[Document segment]

— START —

Kubelet now supports evicting of pods & images to free up memory and disk space whenever it notices memory or disk pressure. This feature is amazing since it helps keep the nodes running. But there are still a few glitches with this feature that makes it not ready for production. This issue attempts to expose those glitches and discuss possible solutions for those glitches.

  • Kubelet pod evictions are not checkpointed. Kubelet restarts might forget evicted pods. need to checkpoint evicted phase to the API server before performing actual eviction
  • Kubelet eviction triggers are slow. It takes at-least 10 seconds for kubelet to detect resource usage changes. In the case of disk usage, it can be as long as 70 seconds. This makes low thresholds for kubelet evictions not work in production. For example memory.available<100Mi, doesn't prevent system OOMs ~40% of the time. This issue is more serious of disk.
    Proposed Solutions
    • Add an on-demand stats interface to cAdvisor that collects & provides the most recent stats on-demand - google/cadvisor#1247 is related
    • Setup memcg thresholds that trigger events as soon as the eviction thresholds are met.

— END —

[Dataset extract]
— START —

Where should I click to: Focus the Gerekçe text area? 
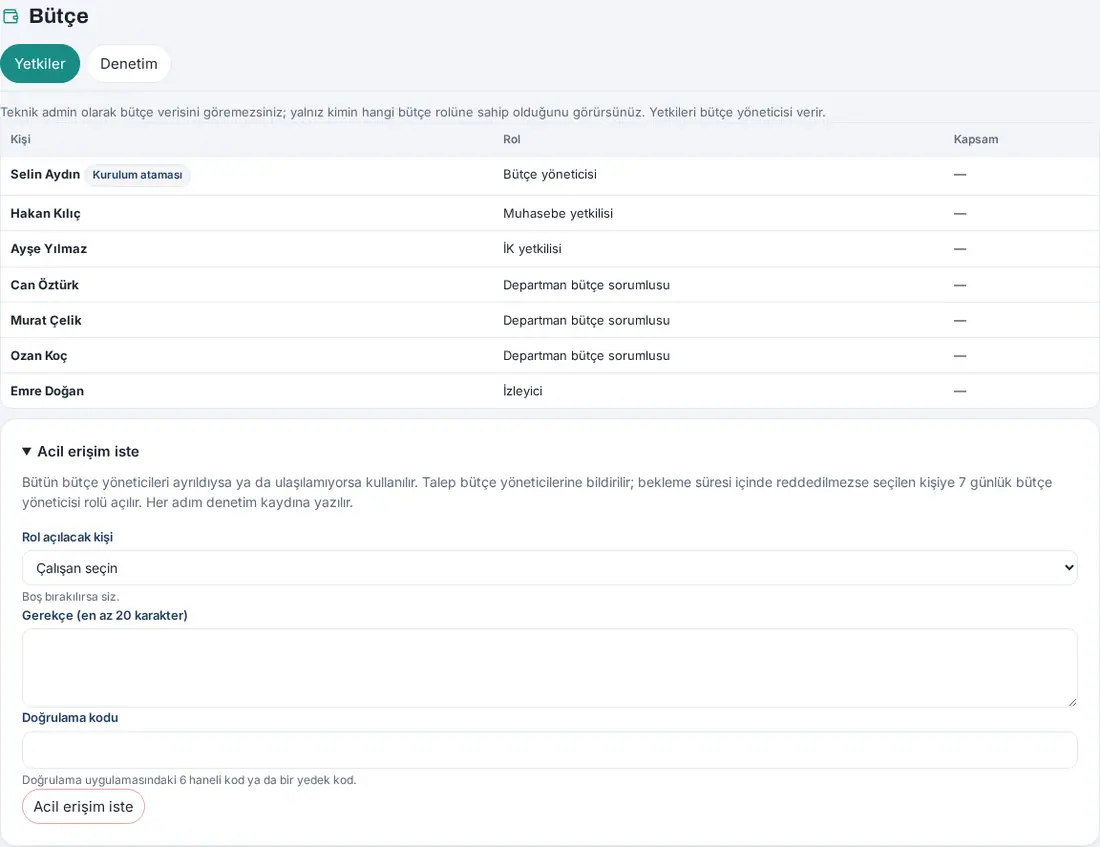pyautogui.click(x=549, y=667)
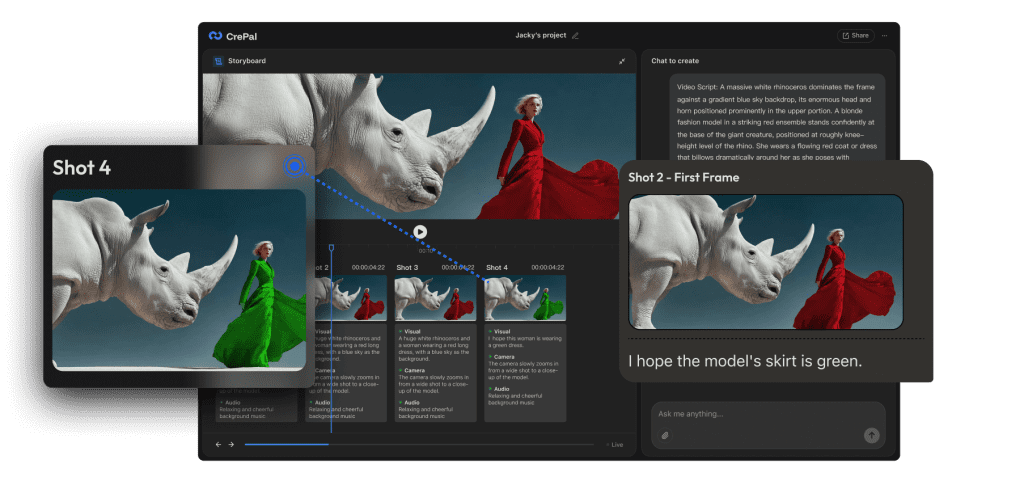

— END —

[Problem 1] According to the Kubelet eviction text, how long can it take kubelet to detect changes in disk usage?
[Problem 2] Summarize the Kubelet eviction text in three sentences.
[Problem 3] Continue the Kubelet eviction text from its final line.
The material plays no part in this work.

[Expected answer 1] It can take as long as 70 seconds.

[Expected answer 2] Kubelet can evict pods and images to free up memory and disk space under pressure, but a few glitches keep the feature from being ready for production. Evictions are not checkpointed, so a kubelet restart might forget evicted pods, and eviction triggers are slow, taking at least 10 seconds to detect resource usage changes and up to 70 seconds for disk. Proposed fixes include an on-demand stats interface in cAdvisor and memcg thresholds that trigger events as soon as eviction thresholds are met.

[Expected answer 3]
  • Kubelet evicts more pods that needed whenever it notices memory or disk pressure.
    • Memory - the 10 second update could result in multiple evictions. Kubelet evicts volumes asynchronously after evicting pods. This results in memory held my in-memory volumes from not being released and additional pods get deleted. Possible solutions here include evictions volumes before marking a pod as "evicted" and running eviction control loops more often (1s?) whenever there is pressure.
    • Disk - The issue mentioned above from memory applies to disk too. In addition to that, the disk storage layout has not been spec'ed yet - #30799
      Disk Inodes are not tracked per-pod. This could result in eviction multiple pods until the outlier is evicted.
      Logs are not preserved for evicted pods. This might be critical for certain applications.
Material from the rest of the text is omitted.